April 20, 2025
30 Years Ago, the University District Farmers Market Changed Everything




A small notice in the Seattle Times Tempo section in the summer of 1993 announced a new farmers market in the University District would start June 19. The newspaper’s take: “Neat idea – expect it to prosper, and repeat next summer.”

The University District Farmers Market was, indeed, a neat idea. Such a neat idea that  today weekly markets are a library- or coffee shop–level fixture in neighborhoods, giving us a direct line to delicate greens and the best berries. We congregate here the way beautiful people of the disco era converged upon Studio 54, worn canvas totes and sensible sandals in place of club drugs and gold lamé.

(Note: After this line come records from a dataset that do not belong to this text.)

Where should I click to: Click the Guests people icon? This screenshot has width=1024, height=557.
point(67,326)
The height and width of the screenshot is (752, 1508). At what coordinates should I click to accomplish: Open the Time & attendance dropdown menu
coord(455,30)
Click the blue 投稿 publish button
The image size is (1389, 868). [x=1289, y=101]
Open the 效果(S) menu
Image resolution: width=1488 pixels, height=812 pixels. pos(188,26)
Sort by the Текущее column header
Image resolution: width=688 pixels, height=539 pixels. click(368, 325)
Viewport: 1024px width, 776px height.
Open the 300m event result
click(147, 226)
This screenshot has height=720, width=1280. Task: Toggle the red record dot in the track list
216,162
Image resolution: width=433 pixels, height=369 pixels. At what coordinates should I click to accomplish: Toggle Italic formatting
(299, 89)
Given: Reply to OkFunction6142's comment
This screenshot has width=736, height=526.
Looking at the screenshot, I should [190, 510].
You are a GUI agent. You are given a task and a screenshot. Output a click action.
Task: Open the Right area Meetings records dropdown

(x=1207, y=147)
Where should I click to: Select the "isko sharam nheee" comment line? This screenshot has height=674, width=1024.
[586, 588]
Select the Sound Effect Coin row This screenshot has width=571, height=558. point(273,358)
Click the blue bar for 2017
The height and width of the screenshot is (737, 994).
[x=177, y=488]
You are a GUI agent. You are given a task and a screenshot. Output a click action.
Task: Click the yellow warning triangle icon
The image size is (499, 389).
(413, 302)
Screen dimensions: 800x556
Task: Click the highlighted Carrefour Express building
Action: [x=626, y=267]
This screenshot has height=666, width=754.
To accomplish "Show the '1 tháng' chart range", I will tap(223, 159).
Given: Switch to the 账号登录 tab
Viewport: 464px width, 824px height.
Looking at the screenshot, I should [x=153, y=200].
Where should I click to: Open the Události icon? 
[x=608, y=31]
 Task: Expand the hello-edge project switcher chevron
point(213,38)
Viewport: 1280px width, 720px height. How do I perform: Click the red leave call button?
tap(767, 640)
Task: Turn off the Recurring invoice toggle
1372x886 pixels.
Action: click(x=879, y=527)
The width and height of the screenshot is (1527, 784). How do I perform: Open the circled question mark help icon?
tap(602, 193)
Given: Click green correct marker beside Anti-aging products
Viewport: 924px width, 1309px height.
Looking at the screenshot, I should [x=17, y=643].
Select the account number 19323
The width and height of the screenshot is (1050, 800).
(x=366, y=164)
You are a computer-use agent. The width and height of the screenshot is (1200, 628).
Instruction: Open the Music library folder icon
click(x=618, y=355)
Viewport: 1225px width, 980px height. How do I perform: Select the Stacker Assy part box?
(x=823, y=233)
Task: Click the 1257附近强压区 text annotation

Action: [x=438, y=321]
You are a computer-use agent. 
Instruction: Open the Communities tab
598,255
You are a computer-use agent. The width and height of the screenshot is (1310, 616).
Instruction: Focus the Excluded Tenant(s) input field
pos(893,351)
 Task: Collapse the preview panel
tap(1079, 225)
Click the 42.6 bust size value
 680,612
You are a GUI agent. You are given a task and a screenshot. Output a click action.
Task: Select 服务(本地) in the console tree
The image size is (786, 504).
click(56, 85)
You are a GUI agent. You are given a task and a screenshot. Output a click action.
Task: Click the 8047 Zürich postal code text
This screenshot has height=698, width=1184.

Seattle’s network of markets turned meticulous farmers like Billy Allstot, Hilario Alvarez, and Katsumi Taki into household names. Businesses like Rachel’s Ginger Beer and Sea Wolf Bakers built their customer base in market stalls before they became brick-and-mortar enterprises.

In the early 1990s, Seattle had craft markets and street fairs and, of course, Pike Place Market. It also had a woman named Chris Curtis, who had recently sold her Häagen-Dazs franchise in the University District, with an eye toward retirement life. While visiting a friend in Santa Monica, she stumbled on that town’s magnificent weekly market downtown. “It was huge and just packed full of farmers,” she remembers. “And I thought, that’s what we need.”





Her timing was good. University District businesses liked the idea of a community event. Pike Place Market, she recalls, was tilting its offerings more toward tourists and visitors—people more likely to buy a bar of artisanal soap than a head of tender lettuce. Farmers needed new places to sell. Curtis got busy. While people came on board readily, “It was a new prototype,” she says. “For Seattle to have a farmers market in the neighborhood was different.”

Her biggest task, of course, was securing a critical mass of farmers, a group not known for announcing their presence on tidy spreadsheets or mailing lists. Curtis ultimately gathered a list of about 260 Washington growers and sent out a survey, asking if they’d be interested in selling directly to the public.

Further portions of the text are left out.